• [ACTION ITEM]
When the word "menu" appears in a line of the data below, list that line.

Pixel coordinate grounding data
---

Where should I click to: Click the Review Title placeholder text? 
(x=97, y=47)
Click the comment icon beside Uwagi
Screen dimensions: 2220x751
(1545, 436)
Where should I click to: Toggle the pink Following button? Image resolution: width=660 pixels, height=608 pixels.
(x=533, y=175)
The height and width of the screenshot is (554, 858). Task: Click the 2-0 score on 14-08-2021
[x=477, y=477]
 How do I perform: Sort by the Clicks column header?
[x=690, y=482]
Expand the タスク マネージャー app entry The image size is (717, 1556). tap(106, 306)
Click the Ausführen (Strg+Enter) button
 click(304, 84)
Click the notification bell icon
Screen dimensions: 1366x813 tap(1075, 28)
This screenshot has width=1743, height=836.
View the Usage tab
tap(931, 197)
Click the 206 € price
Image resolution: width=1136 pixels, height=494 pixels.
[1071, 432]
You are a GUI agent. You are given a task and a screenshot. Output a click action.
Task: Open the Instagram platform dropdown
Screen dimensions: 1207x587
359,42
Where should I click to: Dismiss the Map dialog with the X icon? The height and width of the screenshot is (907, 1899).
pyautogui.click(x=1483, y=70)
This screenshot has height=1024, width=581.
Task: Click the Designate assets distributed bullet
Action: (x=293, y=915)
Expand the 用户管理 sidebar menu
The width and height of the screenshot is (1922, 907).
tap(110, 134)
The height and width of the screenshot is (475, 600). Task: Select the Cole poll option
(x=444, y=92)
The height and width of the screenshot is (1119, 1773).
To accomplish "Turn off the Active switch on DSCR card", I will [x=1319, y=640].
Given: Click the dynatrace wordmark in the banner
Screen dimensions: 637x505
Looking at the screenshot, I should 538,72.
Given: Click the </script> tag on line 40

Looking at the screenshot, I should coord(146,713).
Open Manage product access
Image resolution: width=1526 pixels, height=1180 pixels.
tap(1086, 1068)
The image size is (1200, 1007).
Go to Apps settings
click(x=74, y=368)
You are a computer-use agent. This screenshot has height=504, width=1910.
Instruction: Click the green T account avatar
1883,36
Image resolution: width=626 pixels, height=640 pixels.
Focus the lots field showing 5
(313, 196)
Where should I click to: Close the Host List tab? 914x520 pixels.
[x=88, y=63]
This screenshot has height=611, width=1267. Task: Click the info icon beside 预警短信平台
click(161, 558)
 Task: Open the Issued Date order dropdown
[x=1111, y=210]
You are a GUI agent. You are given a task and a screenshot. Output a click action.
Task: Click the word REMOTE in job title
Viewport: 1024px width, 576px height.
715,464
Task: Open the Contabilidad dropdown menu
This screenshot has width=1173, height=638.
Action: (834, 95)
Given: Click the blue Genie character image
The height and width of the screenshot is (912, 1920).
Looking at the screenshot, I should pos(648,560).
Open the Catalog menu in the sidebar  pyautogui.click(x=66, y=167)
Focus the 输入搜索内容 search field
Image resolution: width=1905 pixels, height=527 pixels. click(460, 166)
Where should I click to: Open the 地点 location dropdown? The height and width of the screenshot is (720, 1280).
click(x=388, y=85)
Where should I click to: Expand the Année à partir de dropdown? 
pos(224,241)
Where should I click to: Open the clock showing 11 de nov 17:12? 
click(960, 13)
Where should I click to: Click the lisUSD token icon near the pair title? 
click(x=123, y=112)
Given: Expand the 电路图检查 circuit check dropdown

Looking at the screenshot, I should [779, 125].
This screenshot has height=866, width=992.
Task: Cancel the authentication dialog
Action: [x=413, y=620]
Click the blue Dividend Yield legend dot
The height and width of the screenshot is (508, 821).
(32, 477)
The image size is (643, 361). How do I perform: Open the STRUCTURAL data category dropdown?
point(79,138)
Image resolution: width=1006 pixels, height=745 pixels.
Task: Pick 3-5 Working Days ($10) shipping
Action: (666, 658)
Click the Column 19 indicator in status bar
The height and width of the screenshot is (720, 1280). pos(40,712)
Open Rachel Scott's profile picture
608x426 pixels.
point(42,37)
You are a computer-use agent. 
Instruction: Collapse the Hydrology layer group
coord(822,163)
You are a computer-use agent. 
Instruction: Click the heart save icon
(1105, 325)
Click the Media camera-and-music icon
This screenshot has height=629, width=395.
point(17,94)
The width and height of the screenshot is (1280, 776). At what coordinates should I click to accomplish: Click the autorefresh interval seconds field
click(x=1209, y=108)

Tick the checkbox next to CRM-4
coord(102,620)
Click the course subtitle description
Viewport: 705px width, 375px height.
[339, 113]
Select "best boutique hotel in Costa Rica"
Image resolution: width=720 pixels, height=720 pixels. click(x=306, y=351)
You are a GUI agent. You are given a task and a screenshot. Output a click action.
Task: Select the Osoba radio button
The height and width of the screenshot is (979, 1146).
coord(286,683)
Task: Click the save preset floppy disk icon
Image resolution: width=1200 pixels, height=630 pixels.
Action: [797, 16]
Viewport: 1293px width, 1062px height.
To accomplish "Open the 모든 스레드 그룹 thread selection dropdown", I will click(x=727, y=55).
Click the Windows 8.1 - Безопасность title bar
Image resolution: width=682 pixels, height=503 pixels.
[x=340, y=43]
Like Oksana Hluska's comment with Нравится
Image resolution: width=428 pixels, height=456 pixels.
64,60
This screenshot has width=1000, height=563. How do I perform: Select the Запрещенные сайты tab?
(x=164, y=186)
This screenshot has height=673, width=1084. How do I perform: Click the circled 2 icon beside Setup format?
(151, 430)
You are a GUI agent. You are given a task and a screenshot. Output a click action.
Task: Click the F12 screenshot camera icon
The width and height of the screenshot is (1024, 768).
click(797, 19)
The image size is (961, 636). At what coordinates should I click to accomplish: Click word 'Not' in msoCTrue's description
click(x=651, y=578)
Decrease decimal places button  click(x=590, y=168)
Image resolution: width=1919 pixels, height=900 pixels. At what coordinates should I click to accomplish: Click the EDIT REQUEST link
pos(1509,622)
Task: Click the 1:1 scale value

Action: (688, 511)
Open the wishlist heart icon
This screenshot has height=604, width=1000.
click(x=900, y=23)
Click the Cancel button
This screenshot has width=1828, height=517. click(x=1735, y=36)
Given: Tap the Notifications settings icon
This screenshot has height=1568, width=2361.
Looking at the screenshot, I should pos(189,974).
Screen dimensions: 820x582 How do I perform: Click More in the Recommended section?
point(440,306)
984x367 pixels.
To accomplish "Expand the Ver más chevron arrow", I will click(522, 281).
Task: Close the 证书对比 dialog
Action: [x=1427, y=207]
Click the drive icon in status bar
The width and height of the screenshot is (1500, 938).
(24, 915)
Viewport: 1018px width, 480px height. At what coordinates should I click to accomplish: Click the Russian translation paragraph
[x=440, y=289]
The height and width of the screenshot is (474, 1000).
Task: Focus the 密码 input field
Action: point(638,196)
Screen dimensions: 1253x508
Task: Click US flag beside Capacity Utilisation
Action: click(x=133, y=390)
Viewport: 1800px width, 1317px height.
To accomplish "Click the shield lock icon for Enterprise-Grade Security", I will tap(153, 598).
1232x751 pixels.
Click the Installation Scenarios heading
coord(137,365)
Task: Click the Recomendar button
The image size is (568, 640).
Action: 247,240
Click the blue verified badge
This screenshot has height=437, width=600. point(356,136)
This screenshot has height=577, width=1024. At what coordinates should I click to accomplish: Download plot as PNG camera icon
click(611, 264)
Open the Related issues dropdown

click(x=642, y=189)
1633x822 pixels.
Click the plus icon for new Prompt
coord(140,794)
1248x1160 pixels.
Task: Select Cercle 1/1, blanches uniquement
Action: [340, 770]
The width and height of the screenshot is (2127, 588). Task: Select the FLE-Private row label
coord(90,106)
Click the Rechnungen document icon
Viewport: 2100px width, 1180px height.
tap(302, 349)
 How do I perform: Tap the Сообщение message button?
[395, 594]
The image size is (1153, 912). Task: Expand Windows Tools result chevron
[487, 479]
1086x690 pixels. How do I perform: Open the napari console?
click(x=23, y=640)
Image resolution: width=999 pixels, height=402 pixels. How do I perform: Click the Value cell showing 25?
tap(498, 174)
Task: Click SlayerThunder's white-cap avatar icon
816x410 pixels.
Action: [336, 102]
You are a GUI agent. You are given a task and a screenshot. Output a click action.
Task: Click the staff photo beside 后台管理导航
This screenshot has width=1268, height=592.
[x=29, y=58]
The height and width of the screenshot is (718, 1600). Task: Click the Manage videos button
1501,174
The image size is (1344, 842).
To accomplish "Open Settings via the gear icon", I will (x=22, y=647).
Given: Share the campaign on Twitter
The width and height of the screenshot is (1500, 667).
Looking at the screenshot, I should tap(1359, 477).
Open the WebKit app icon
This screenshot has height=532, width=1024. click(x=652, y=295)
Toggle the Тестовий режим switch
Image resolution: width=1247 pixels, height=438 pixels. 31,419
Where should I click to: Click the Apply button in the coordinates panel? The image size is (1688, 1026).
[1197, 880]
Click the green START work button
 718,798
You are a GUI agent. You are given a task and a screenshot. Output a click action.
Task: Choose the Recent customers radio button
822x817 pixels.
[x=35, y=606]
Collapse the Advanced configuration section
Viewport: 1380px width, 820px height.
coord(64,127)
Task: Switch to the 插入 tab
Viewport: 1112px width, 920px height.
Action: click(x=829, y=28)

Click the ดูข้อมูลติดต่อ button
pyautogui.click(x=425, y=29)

---

• [THE ANSWER]
Expand the 用户管理 sidebar menu
Task: Open the Contabilidad dropdown menu
Open the Catalog menu in the sidebar  pyautogui.click(x=66, y=167)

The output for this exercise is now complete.